I’ve also noticed in the classroom that a lot of times taking up space can be about marking territory, and proving you have the biggest dick. I’ve seen this a lot in my classes where there are only a two or three men. It seems that one man will say something, asserting that he is a man and therefore has a dick (and I swear it’s usually a comment that makes him look tough), and then another man will have to say something to one up him and assert that he has a bigger dick. It’s not always about who has the most masculine ideas, lifestyles, opinions, but these comment battles (back and forth, back and forth, back and forth) tend to lend themselves to proving in someway that someone is the better man. I have found that women do this as well, but in less over ways. We’re not battling over who’s tits are bigger (it’s pretty easy to tell just from looking at two different women), but we are battling for attention. I’ve noticed that girls tend to either turn bitchy and take up space by bossing people around or asserting their harsh, cynical and often times downright nasty attitude, or we turn stupid and flirty and beg for attention that way.
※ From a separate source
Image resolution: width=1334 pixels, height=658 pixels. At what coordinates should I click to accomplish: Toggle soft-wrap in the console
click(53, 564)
This is by no means true of everyone, or every situation, but I am seeing this happen more and more. As a person who has a hard time taking up space, I look at these battles for space, dominance and attention in awe. I’ve come to understand that I play the part of observer. The one that fades away and allows everyone else (hands everyone else) space. To be honest, I’m not sure why I do this. It’s always been hard for me to participate. I’ve always been shy when it comes to groups. But when people take excessive amounts of space for themselves it become even harder for me to force myself to take space. It seems like more of a struggle.
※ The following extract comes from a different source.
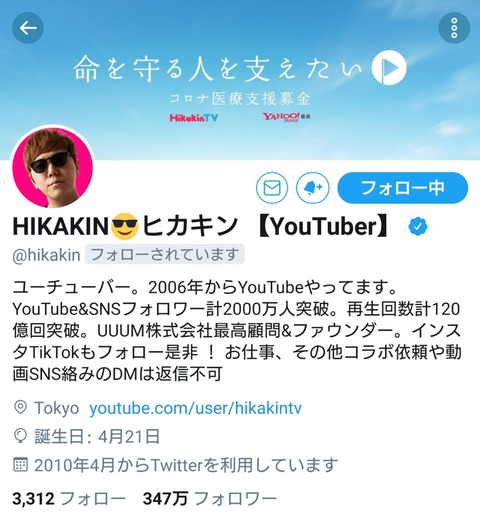Open the youtube.com/user/hikakintv link

[195, 408]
As a teacher, I’ve found myself on the other side of students who take up too much space, and I haven’t quite figured out what to to about it. I scan the faces of the other students in my class to see if anyone is frustrated (rolling their eyes, looking away, zoning out) when a person who tends to talk a lot is yammering yet again, but usually they give away little. I highly doubt that I am the only one conscious of the space taken up in our classroom. As a teacher, I feel that it is my job to control it, to allocate the fair sharing of space in a discussion or class activity, but sometimes I am relieved when someone takes up excessive space, when someone really gets into it. It’s less pressure on me to try to pull something out of students who wouldn’t ordinarily talk. I don’t have an answer as a student or a teacher, but it is something I can’t help by think about.

 

On Having that Conversation

I’m feeling a little alone right now because I just tried to have a conversation with my boyfriend and I’m not sure half of what I said. I wanted to talk about being more open and honest with each other about the way we feel because I feel like I try to sugar coat things for him because I don’t want to hurt his feelings, and it’s super easy to make him feel bad about himself. Yes, I know that only he can decide to feel bad about himself, but he tends to get down on himself if I point out any small thing that bothers me about him/our relationship/his behavior (i.e. the fact that I feel like I have to walk on egg shells because every time I point out something that irritates me he freaks the fuck out and gets all sad – of course I say it in nicer words).  Anyway, I think everything came out all weird because I was trying to be so confrontational, and neutral, and speak in weird generalities, and make it about him instead of me. In the end, I think I got my point across and we agreed to be more open with each other, so maybe it was a successful conversation, but somehow I still feel like a bitch, like I made him feel bad, which I didn’t want to do at all. I think I want to keep everyone around me happy; that’s how I get into these messes to begin with.